Tasks to perform
1 - List each question the text on mental health suggests readers ask themselves when assessing their own mental health.
2 - Repeat the passage of the text on mental health between "One of my 'biggies'" and "students this year.", inclusive.
3 - Answer these from the text on mental health:
(a) According to the statistics cited, how many people will experience some kind of mental health problem in the course of a year?
(b) Whose definition of mental health does the author particularly like?
(c) What school role does the author plan to use to focus on mental health this year?

**** Provided text ****

Mental health matters

What does positive mental health look like?

Why mental health?

One of my 'biggies' recently and for the year ahead is mental health. You may not agree but for me it is a growing concern; not just among students but adults as well. We read news articles about the need for the NHS to invest more in mental health. Efforts to equate its importance to that of physical health are being made AND it's ever more prominent as a problem in our society today, with statistics showing that 1 in 4 people will experience some kind of mental health problem in the course of a year (yes problem, not clinically diagnosed disorder but problem, and given that stress falls under this umbrella I feel that this is more likely a higher number) And so in my bid to pay more attention to my own personal mental health I also want to take advantage of my role as PSHCE coordinator and focus on the mental health of our school, our staff and our students this year.

What is mental health?

Mental health can be a somewhat taboo topic that gets swept under the carpet because either a) it isn't visible and can't be seen or b) it isn't understood or prioritised. I particularly like the definition from the WHO which points out that positive mental health is more than just the absence of a mental illness, as you can see below. And in assessing your own mental health you may ask yourself some questions. Are you aware of and confident in your own abilities? Do you feel you always cope well with the stresses of work and life? To what extent do you contribute to the communities around you?

**** Given entries ****

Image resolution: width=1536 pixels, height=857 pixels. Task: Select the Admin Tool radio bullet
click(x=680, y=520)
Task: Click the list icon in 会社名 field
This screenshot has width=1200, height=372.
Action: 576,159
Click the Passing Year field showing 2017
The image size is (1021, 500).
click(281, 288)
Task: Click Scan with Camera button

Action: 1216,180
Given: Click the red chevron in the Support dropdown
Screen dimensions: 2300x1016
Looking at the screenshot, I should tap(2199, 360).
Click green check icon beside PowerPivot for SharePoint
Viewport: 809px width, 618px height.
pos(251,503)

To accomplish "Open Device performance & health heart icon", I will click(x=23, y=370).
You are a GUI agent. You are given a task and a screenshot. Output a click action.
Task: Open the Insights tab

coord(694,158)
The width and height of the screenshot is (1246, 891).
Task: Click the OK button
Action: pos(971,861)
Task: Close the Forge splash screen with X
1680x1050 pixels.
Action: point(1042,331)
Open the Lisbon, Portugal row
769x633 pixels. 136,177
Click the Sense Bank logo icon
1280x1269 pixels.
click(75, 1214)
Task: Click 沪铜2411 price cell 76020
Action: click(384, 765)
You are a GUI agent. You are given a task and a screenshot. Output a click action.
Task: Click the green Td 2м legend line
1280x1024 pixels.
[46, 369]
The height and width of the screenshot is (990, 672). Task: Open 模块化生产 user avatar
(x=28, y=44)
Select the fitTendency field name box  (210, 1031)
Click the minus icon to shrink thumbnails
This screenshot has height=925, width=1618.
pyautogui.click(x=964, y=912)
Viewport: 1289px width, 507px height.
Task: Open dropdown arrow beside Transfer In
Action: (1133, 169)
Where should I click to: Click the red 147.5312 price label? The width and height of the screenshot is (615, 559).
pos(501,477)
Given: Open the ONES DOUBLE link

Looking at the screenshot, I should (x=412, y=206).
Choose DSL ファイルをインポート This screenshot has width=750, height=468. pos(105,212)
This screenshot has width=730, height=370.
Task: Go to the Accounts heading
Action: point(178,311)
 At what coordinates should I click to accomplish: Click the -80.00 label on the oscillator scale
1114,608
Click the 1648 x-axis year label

****

Results for each task
1 -
Are you aware of and confident in your own abilities?
Do you feel you always cope well with the stresses of work and life?
To what extent do you contribute to the communities around you?

2 -
One of my 'biggies' recently and for the year ahead is mental health. You may not agree but for me it is a growing concern; not just among students but adults as well. We read news articles about the need for the NHS to invest more in mental health. Efforts to equate its importance to that of physical health are being made AND it's ever more prominent as a problem in our society today, with statistics showing that 1 in 4 people will experience some kind of mental health problem in the course of a year (yes problem, not clinically diagnosed disorder but problem, and given that stress falls under this umbrella I feel that this is more likely a higher number) And so in my bid to pay more attention to my own personal mental health I also want to take advantage of my role as PSHCE coordinator and focus on the mental health of our school, our staff and our students this year.

3 -
(a) 1 in 4 people.
(b) The WHO's definition.
(c) PSHCE coordinator.